**Exercise inputs:**
········
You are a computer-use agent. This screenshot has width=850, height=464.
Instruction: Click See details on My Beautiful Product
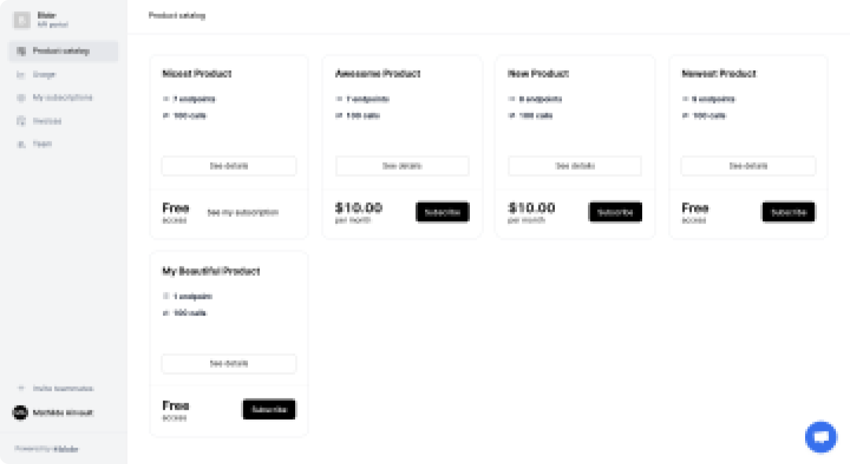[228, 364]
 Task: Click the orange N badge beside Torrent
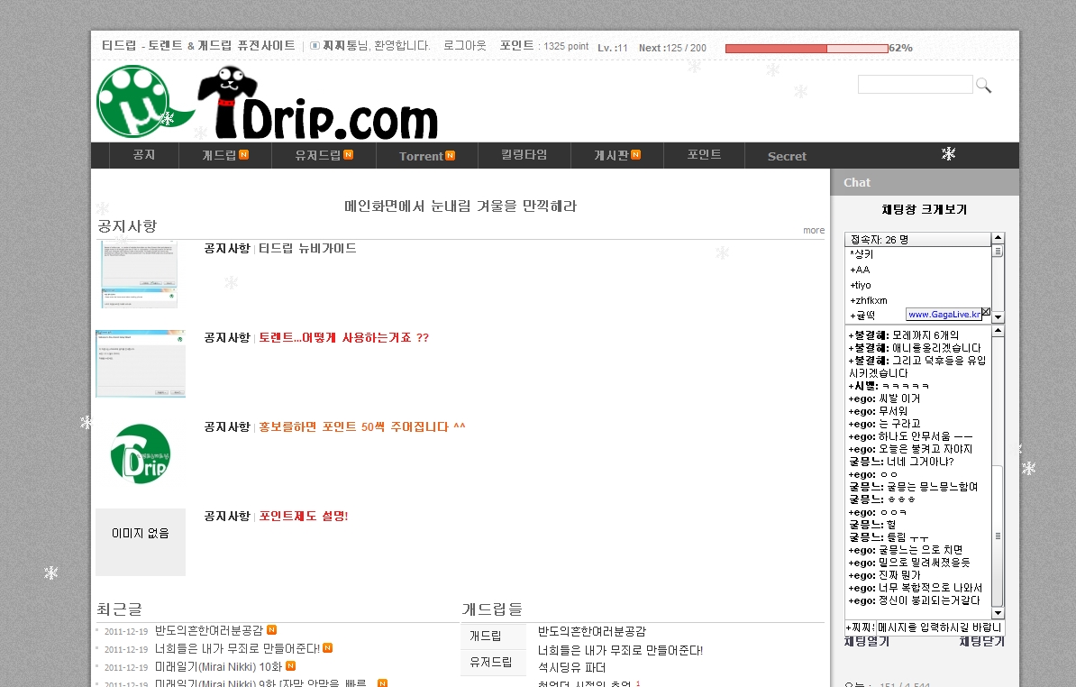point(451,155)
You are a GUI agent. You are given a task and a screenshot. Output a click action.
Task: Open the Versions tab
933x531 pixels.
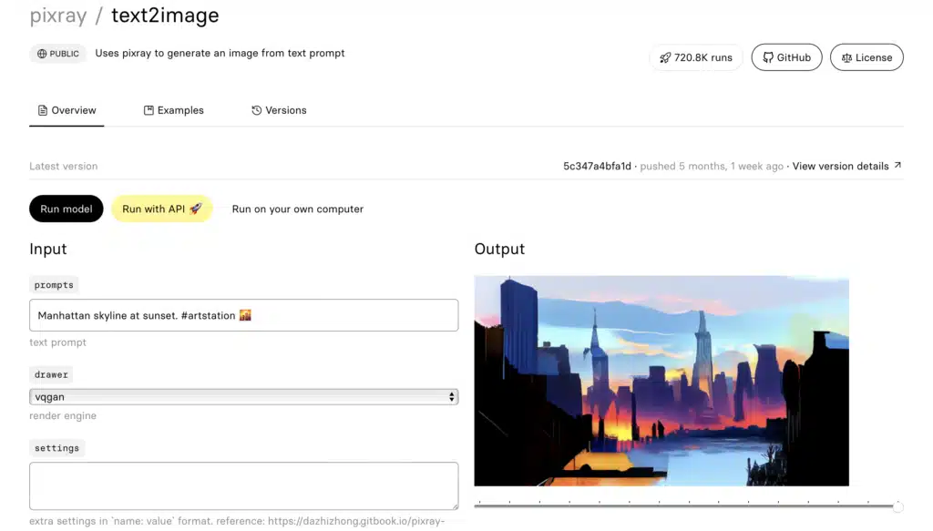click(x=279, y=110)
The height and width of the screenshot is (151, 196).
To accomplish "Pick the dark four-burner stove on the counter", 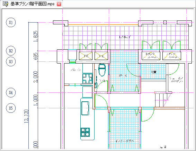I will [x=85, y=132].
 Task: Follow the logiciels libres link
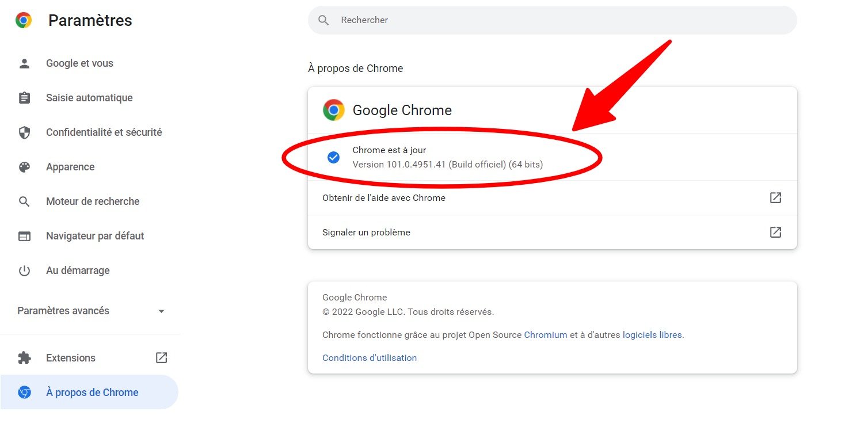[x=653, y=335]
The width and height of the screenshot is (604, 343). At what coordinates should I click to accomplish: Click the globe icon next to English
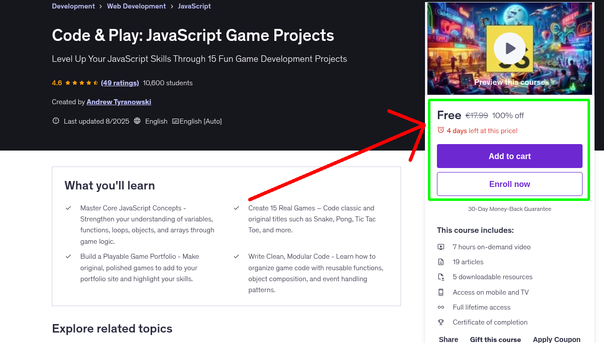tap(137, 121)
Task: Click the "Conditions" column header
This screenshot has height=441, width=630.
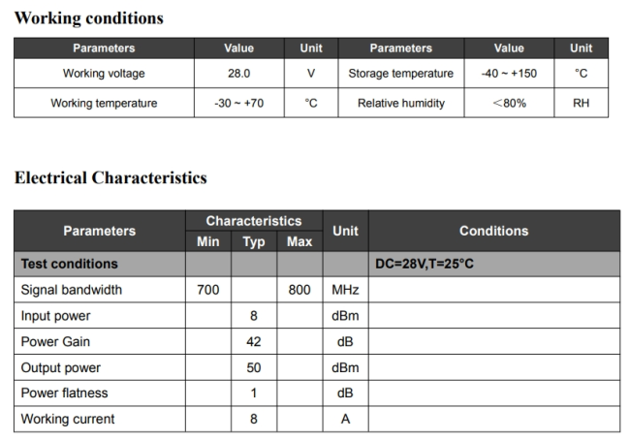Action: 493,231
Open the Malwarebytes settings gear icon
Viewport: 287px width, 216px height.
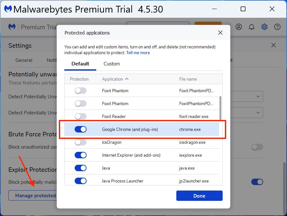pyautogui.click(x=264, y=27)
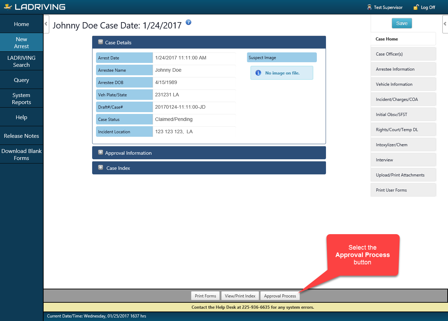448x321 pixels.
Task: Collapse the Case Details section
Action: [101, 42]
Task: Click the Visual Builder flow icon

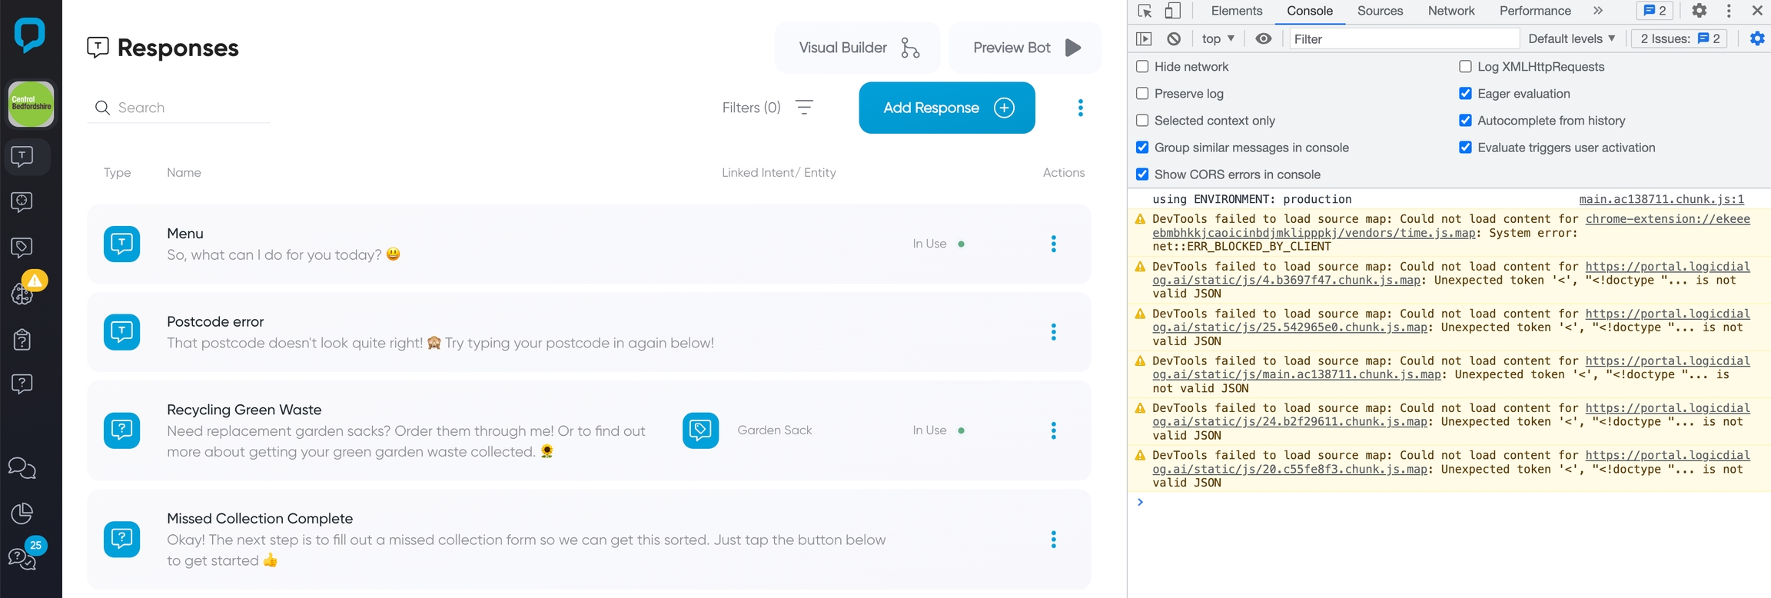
········
**Work instruction:** Filter the data above, keeping only lines that include the string "Open".

**Problem solution:**
Task: Open the Versions tab
Open the Malwarebytes settings gear icon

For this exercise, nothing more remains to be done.